**Work instruction**
Copy out every line of the data exactly.
*** Information supplied
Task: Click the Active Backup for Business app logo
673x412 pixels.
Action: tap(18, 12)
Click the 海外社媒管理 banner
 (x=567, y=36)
******
**Result for this task**
Task: Click the Active Backup for Business app logo
673x412 pixels.
Action: tap(18, 12)
Click the 海外社媒管理 banner
 (x=567, y=36)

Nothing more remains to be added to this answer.